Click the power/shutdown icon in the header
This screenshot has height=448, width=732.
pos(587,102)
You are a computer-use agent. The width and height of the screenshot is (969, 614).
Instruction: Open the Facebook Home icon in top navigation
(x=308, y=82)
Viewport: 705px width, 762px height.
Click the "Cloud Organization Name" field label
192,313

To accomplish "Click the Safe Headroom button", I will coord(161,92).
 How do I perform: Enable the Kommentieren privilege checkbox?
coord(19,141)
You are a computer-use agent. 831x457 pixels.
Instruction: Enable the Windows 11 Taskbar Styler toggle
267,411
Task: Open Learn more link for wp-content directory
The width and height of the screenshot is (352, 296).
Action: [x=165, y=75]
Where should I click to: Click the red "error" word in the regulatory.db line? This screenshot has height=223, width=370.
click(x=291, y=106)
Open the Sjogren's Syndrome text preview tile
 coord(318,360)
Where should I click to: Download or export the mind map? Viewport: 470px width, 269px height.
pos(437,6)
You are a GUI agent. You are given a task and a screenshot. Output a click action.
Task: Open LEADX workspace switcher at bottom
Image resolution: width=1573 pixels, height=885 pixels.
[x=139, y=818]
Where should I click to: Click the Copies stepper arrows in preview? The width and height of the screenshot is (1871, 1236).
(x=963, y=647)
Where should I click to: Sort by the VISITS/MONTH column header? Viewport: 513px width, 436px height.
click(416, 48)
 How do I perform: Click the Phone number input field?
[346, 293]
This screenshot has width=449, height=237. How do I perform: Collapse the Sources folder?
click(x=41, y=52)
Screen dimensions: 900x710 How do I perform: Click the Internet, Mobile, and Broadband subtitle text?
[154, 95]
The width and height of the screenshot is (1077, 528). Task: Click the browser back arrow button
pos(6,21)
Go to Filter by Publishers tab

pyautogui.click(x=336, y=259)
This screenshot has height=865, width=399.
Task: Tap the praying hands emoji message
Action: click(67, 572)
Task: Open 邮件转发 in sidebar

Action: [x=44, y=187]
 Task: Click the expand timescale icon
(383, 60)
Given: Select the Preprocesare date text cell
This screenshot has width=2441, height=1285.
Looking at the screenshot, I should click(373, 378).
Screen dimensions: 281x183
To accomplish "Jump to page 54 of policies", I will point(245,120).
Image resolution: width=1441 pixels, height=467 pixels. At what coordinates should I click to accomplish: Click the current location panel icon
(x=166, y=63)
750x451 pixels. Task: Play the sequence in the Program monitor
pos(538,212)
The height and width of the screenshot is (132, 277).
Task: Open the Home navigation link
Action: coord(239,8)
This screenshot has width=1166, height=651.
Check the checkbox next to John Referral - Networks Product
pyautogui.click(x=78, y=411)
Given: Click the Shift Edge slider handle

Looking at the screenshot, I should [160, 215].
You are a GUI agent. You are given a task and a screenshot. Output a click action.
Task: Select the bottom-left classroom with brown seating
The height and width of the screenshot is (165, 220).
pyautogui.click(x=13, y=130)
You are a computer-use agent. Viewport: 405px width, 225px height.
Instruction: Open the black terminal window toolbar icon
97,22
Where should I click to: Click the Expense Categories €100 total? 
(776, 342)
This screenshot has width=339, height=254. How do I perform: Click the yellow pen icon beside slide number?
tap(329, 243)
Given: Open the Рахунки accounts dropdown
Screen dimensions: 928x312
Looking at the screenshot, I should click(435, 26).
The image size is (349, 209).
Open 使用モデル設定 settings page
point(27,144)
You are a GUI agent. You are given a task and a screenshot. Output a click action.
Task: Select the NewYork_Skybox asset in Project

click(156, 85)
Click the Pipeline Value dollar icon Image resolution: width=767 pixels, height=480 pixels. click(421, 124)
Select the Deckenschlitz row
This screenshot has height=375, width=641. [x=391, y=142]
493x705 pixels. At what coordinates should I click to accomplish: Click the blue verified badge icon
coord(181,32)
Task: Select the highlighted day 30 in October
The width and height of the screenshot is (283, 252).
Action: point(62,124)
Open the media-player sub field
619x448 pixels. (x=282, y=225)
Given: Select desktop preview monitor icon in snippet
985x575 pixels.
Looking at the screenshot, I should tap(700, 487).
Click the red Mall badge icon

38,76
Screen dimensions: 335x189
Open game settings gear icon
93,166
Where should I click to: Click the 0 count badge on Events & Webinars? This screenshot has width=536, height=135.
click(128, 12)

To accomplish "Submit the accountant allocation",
_ _ _ _
[Written task]: Render the lines of the records above as a JSON list of strings, one string per line and with blank lines omitted, beginning at the line that contains "Go to Filter by Publishers tab" and ending after the line that contains "point(27,144)".

[Correct answer]:
[
  "Go to Filter by Publishers tab",
  "pyautogui.click(x=336, y=259)",
  "This screenshot has height=865, width=399.",
  "Task: Tap the praying hands emoji message",
  "Action: click(67, 572)",
  "Task: Open 邮件转发 in sidebar",
  "Action: [x=44, y=187]",
  " Task: Click the expand timescale icon",
  "(383, 60)",
  "Given: Select the Preprocesare date text cell",
  "This screenshot has width=2441, height=1285.",
  "Looking at the screenshot, I should click(373, 378).",
  "Screen dimensions: 281x183",
  "To accomplish \"Jump to page 54 of policies\", I will point(245,120).",
  "Image resolution: width=1441 pixels, height=467 pixels. At what coordinates should I click to accomplish: Click the current location panel icon",
  "(x=166, y=63)",
  "750x451 pixels. Task: Play the sequence in the Program monitor",
  "pos(538,212)",
  "The height and width of the screenshot is (132, 277).",
  "Task: Open the Home navigation link",
  "Action: coord(239,8)",
  "This screenshot has width=1166, height=651.",
  "Check the checkbox next to John Referral - Networks Product",
  "pyautogui.click(x=78, y=411)",
  "Given: Click the Shift Edge slider handle",
  "Looking at the screenshot, I should [160, 215].",
  "You are a GUI agent. You are given a task and a screenshot. Output a click action.",
  "Task: Select the bottom-left classroom with brown seating",
  "The height and width of the screenshot is (165, 220).",
  "pyautogui.click(x=13, y=130)",
  "You are a computer-use agent. Viewport: 405px width, 225px height.",
  "Instruction: Open the black terminal window toolbar icon",
  "97,22",
  "Where should I click to: Click the Expense Categories €100 total? ",
  "(776, 342)",
  "This screenshot has width=339, height=254. How do I perform: Click the yellow pen icon beside slide number?",
  "tap(329, 243)",
  "Given: Open the Рахунки accounts dropdown",
  "Screen dimensions: 928x312",
  "Looking at the screenshot, I should click(435, 26).",
  "The image size is (349, 209).",
  "Open 使用モデル設定 settings page",
  "point(27,144)"
]